— Requirements —
How many lines in the records below contain the word "upper"? Reply with the number only.

— Rows —
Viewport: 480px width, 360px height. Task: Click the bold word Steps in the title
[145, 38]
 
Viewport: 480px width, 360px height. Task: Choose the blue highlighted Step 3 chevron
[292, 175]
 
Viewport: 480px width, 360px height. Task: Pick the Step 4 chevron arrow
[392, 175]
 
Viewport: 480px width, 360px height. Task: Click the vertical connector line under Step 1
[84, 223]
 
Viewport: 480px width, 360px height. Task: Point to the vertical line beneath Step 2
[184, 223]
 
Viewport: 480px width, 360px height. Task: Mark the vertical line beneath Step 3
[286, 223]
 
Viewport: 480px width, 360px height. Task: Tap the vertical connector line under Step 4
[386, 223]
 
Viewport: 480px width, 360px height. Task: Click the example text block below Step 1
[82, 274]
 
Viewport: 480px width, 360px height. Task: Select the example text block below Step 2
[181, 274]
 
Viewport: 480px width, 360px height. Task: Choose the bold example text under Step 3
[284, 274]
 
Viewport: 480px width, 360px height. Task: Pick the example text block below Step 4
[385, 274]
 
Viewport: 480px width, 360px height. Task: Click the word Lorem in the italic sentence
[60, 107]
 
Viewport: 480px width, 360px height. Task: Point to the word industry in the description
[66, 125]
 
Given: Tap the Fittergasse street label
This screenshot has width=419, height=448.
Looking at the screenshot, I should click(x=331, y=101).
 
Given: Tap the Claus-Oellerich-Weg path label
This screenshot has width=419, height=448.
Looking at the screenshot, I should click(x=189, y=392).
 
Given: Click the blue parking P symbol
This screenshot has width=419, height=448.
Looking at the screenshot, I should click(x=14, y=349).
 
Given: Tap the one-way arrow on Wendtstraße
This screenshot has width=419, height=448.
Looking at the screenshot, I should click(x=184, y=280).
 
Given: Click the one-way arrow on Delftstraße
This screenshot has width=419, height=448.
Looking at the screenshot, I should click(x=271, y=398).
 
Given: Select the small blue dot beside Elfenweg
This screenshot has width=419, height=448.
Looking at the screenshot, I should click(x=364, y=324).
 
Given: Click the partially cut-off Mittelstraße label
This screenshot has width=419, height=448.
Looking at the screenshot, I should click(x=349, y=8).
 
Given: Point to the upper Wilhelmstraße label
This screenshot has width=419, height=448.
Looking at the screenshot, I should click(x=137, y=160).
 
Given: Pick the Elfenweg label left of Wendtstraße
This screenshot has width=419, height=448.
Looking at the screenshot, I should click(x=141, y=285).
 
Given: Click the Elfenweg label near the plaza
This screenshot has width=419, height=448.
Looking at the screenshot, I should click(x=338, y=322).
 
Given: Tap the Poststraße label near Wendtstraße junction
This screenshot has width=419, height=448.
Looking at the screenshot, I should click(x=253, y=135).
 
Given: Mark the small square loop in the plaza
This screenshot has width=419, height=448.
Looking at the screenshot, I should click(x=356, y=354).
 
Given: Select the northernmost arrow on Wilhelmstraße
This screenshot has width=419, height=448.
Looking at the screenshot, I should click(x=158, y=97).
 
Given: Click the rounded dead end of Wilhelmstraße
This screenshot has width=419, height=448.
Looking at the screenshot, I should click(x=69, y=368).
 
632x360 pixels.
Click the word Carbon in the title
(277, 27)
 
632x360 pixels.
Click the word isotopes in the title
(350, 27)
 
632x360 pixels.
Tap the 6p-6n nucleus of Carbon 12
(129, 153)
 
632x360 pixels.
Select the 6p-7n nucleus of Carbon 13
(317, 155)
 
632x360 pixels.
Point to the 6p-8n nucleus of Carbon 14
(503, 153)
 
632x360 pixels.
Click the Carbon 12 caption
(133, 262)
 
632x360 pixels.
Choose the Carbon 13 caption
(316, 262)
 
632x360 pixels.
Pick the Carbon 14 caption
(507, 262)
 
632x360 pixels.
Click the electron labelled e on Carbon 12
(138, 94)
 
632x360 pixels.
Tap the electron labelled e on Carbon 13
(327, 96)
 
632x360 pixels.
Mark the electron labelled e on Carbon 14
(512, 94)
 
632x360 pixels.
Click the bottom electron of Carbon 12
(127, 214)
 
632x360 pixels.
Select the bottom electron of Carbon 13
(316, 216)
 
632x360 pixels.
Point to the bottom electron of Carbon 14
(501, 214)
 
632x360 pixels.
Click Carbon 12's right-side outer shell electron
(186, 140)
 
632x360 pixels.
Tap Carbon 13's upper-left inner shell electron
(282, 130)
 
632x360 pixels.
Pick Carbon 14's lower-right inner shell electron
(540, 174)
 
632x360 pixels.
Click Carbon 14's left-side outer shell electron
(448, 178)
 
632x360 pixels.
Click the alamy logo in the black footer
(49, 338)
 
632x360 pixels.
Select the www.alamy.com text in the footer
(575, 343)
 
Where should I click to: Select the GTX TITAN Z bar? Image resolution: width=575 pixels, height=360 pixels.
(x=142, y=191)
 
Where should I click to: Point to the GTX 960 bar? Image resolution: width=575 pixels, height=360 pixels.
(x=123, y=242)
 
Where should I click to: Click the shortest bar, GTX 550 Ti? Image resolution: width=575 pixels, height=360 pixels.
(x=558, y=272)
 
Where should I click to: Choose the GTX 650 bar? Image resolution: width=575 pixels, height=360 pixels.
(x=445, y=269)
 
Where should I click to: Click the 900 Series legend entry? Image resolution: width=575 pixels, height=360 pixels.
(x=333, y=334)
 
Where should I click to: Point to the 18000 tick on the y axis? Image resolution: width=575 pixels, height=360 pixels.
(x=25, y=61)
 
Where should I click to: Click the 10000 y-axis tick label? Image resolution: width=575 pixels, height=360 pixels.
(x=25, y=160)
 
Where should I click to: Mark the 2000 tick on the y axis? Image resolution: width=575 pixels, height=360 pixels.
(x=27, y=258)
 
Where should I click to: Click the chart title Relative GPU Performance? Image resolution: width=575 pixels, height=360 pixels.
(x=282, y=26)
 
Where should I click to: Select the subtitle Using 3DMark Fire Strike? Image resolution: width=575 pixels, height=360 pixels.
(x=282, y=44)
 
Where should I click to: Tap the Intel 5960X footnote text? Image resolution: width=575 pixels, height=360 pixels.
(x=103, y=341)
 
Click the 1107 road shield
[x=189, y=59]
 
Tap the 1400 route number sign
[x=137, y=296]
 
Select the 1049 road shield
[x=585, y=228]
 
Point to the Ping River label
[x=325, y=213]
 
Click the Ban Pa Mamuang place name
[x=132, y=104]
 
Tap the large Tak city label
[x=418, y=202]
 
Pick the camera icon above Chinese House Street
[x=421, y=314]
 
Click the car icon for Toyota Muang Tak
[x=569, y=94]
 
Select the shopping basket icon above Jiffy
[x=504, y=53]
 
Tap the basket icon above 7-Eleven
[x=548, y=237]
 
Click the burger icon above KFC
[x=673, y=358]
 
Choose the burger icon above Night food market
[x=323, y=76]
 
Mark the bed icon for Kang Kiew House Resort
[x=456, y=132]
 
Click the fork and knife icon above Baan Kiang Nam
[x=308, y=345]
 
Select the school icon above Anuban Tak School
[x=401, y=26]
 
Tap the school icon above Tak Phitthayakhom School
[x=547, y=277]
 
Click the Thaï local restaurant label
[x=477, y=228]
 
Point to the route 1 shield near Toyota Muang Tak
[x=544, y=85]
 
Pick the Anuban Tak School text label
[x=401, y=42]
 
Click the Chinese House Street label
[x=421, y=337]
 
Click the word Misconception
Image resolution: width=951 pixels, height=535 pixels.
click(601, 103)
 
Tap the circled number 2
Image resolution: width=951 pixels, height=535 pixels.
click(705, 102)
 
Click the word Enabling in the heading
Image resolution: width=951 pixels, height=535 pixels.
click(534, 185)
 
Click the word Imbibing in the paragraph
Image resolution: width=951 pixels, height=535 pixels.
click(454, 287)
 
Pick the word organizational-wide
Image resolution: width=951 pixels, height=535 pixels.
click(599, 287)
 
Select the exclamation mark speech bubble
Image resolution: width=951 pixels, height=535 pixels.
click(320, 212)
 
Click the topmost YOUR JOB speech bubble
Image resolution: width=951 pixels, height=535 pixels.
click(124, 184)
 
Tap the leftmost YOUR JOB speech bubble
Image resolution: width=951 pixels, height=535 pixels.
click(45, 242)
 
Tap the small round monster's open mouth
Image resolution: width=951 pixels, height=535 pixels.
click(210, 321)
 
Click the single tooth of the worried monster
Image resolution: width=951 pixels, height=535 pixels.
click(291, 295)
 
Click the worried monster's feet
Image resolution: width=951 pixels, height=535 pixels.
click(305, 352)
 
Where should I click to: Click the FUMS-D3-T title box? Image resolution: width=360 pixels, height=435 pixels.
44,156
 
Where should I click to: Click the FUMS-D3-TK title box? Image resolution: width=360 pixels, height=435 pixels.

— Exercise answer —
2